The problem:
Among the lines below, some may contain the string "will". Say how many do, and give nothing besides the number.

Record extracts:
Segment Open

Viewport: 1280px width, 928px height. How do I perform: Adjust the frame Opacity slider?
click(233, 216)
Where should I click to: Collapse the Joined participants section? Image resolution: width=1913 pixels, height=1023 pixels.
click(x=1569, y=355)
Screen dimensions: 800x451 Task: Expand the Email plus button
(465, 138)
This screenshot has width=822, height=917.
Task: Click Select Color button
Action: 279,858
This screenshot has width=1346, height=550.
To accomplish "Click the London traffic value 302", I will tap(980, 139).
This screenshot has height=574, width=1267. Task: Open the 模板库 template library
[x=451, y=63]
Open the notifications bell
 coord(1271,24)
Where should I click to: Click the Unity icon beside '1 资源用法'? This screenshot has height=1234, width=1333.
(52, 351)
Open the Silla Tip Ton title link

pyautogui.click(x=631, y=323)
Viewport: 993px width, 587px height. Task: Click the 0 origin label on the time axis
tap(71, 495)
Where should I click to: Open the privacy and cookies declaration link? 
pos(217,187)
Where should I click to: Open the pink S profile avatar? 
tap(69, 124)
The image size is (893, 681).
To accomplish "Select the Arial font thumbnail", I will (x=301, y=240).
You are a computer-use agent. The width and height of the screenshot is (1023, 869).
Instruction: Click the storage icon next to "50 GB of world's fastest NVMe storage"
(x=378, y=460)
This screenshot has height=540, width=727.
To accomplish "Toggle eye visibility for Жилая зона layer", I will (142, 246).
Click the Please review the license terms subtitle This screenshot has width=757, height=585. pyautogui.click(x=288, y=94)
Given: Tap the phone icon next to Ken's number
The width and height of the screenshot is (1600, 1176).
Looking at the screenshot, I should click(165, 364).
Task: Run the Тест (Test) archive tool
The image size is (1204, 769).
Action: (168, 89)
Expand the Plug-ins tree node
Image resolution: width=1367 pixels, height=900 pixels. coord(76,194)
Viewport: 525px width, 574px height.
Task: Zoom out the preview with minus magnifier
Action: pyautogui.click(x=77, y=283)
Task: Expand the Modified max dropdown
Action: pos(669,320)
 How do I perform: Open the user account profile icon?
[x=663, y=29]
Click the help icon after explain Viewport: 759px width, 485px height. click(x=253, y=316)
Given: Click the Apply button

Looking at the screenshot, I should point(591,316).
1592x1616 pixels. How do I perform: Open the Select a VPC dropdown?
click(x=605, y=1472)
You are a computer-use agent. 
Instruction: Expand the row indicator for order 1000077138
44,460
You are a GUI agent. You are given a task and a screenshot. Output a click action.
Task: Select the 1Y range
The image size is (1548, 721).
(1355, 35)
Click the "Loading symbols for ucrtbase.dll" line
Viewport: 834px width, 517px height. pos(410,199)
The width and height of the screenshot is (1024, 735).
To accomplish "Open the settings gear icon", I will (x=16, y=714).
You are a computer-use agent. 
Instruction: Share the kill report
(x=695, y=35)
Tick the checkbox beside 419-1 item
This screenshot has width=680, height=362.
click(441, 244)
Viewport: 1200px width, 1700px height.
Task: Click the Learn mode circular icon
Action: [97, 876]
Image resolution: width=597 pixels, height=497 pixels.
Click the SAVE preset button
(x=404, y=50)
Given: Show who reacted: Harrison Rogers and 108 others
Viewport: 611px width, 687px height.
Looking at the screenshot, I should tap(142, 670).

Segment Closed

Result:
4